WORK INSTRUCTIONS
Lines before the one containing "Given: Open the hamburger navigation menu" are not wanted; restate the rest below word for word, through the last line, but drop any pictures.

SOURCE INFORMATION
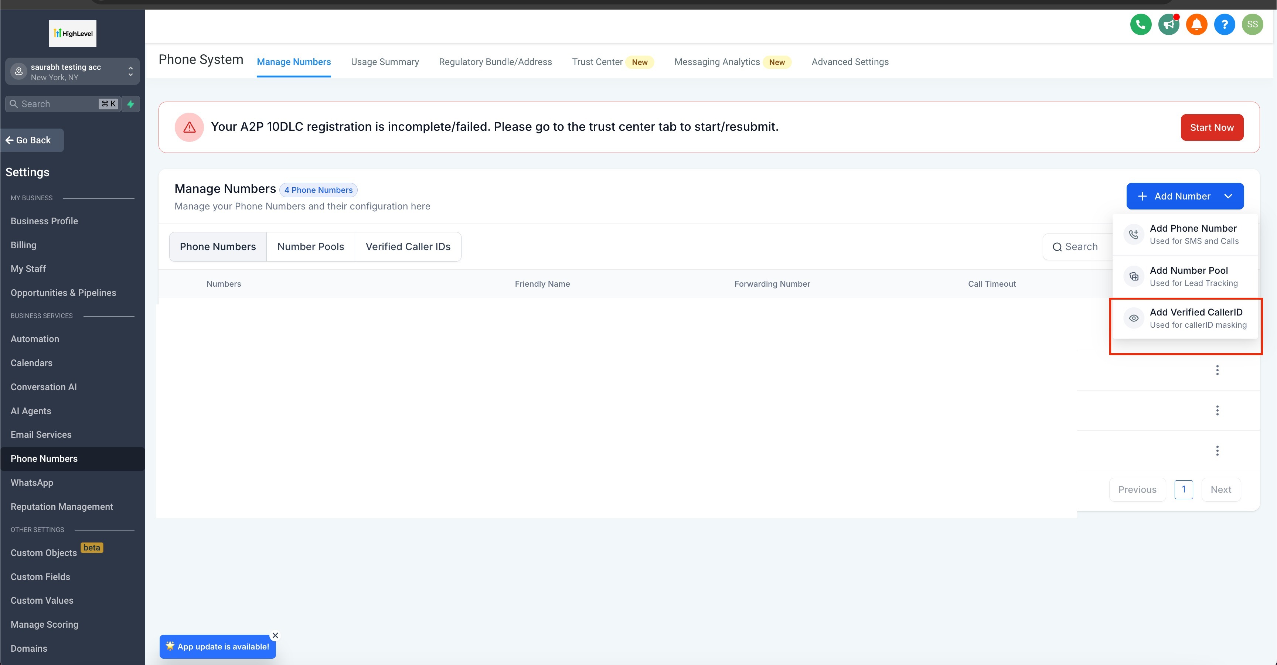Click the green phone dialer icon
The height and width of the screenshot is (665, 1277).
coord(1140,24)
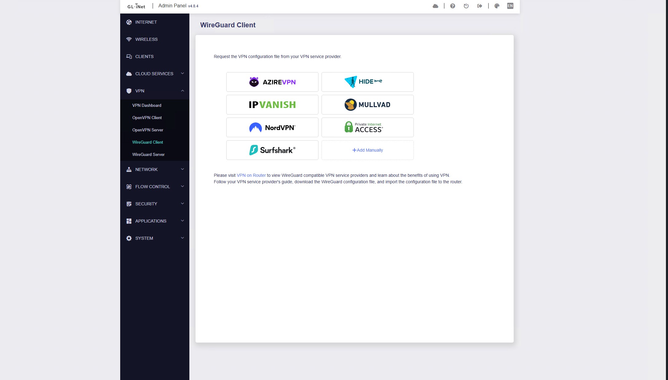Open the Internet globe sidebar item

pos(146,22)
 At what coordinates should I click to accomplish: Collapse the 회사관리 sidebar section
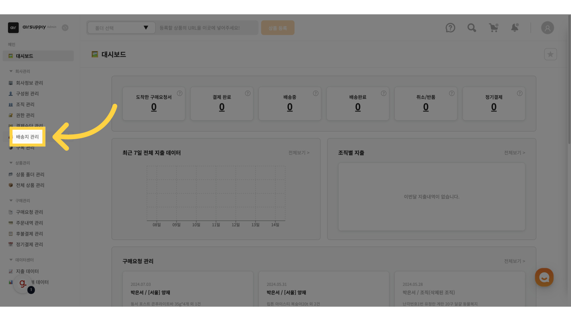[11, 71]
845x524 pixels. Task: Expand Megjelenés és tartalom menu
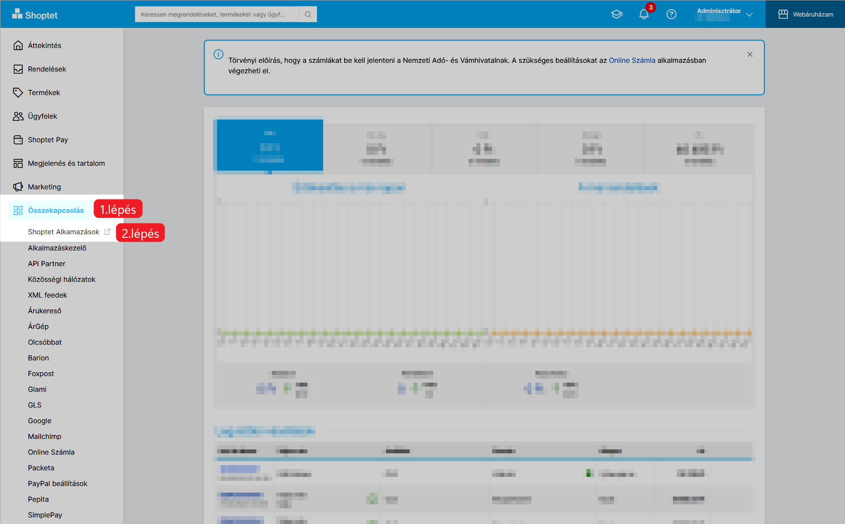[x=66, y=163]
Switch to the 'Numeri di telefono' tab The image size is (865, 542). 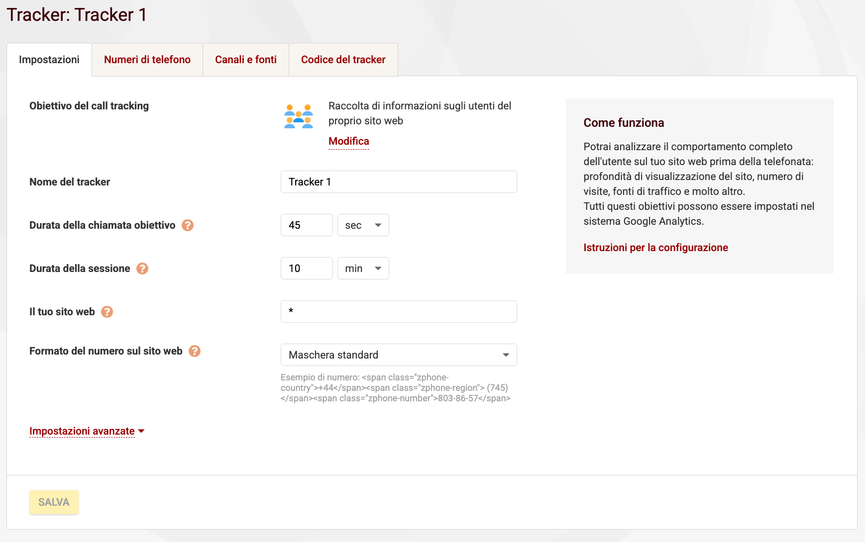pyautogui.click(x=147, y=59)
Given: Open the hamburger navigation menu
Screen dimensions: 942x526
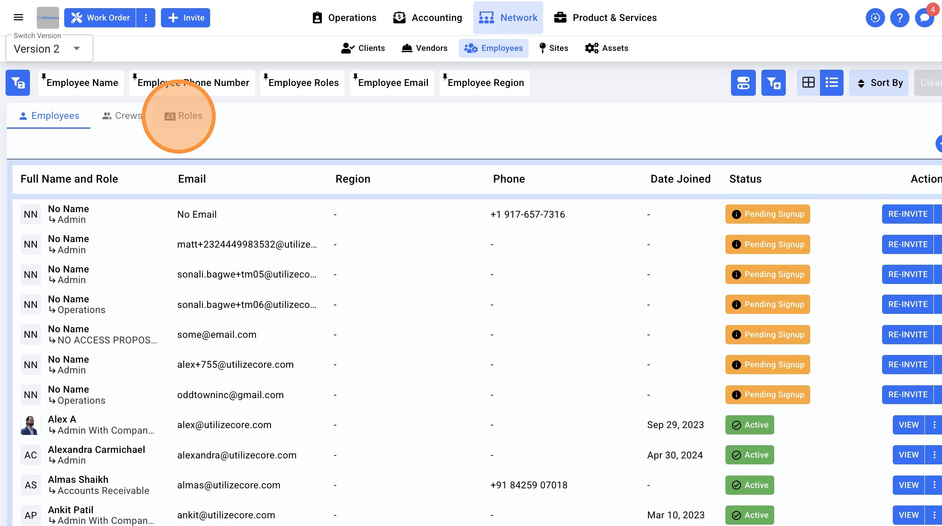Looking at the screenshot, I should coord(18,18).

SOLUTION FOR THIS EXERCISE
Given: Open the hamburger navigation menu
Screen dimensions: 942x526
Looking at the screenshot, I should coord(18,18).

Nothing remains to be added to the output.